Ce constant fait un heureux ou une heureuse, l'Afrique qui décolle à une vitesse impressionnante. L'Afrique colonisée jadis, l'Afrique oubliée, terre des problèmes d'hier est devenue l'Afrique des progrès, de la croissance à deux chiffres au moment où un pays comme la France, même l'Allemagne pleure pour atteindre une croissance de son Produit intérieur brut de 1 %. L'Afrique insolente, arrogante par sa croissance quand son économie attire les jeunes diplômés européens. Les jeunes ingénieurs portugais se bousculent dans les halls des aéroports de Maputo, de Luanda, Malabo pour chercher du travail. Le nouveau Eldorado est l'Afrique. Tout est à reconstruire, il y a la vie, la force, la volonté de progresser, de se surpasser. Ceux qui affichent cette volonté avec franchise s'en sortent. il n' y a aucune fatalité. Les pays comme le Bostwana, le Ghana, le Mozambique, le Rwanda etc... n'ont rien à envier des autres économies.
Et le Burundi?
Au moment où les autres pays avancent, au moment où d'autres pays africains mettent en place des politiques 20-20, des 3 N, des millénium challenge, etc...., le Burundi met en place une politique pour reculer pour mieux chuter. Ce petit pays de 28 634 km 2 a des ressources. Il a un peuple travailleur. Il lui faut une bonne direction et il fait décoller le Burundi. La direction de ce pays pense aux trois poches du pantalon pour les remplir au moment où le peuple agonise de faim. La corruption est le mot d'ordre. L'administration qui était en retard a pris de la vitesse.

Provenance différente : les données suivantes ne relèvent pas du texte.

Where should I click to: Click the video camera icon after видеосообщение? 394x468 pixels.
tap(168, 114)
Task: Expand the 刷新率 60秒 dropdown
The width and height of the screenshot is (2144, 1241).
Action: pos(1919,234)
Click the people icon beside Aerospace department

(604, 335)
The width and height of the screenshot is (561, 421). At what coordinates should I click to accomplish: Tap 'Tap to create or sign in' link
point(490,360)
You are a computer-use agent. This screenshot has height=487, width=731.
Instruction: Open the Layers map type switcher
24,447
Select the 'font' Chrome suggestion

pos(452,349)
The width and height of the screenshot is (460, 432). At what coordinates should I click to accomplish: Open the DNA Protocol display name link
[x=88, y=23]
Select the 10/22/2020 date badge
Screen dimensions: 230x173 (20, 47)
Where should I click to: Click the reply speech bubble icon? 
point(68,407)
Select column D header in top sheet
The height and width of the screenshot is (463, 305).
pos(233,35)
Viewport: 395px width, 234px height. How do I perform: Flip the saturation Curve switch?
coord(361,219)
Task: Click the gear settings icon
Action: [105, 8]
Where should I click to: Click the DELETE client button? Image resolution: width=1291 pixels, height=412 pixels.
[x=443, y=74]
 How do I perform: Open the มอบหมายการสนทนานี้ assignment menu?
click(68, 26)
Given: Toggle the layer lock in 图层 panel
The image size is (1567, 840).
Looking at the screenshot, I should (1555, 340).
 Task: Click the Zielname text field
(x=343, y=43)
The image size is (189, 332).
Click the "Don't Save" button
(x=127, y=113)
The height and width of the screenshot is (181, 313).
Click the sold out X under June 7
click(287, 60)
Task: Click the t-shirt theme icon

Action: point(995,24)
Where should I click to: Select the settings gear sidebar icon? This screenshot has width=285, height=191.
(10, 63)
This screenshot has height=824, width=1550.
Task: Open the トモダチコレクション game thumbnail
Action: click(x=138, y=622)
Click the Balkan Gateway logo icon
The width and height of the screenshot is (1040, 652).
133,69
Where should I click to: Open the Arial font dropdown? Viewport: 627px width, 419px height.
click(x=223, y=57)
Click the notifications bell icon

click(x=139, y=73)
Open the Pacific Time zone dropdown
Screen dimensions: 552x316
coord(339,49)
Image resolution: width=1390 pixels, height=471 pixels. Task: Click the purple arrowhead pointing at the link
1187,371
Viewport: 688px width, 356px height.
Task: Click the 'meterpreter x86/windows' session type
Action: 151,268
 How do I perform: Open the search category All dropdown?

C'est une véritable compétition. Aucun développement n'est possible sans lutter contre la corruption. Le Président tchadien a dû mettre en prison des proches pour que le Tchad comprenne que la lutte contre la corruption a commencé afin de démarrer les programmes de développement. Au Niger, le Président Issoufou a mis en prison deux ministres et plusieurs députés corrompus pour bien asseoir son plan de développement économique et social de 3, 8 milliards d'euros.
La richesse du Burundi est minière. L'or appartient aux généraux ex FDD, le nickel est acheté tour à tour par des sociétés qui ne l'exploiteront jamais. Il nécessite 200 MW pour l'exploiter. Tout le Burundi a moins de 40 MW. Le pétrole pointe les barils au fond du lac Tanganyika. Le plus rapide aura ce pétrole. Le lac Tanganyika est partagé avec la RD Congo, du moins sur sa partie du Nord. Je ne sais pas si celui qui l'exploitera sera dans les hauteurs de Buhonga ou Jenda ou de Fizi ou Mulembe. Toujours est-il que ce pétrole frontalier sera source de conflit.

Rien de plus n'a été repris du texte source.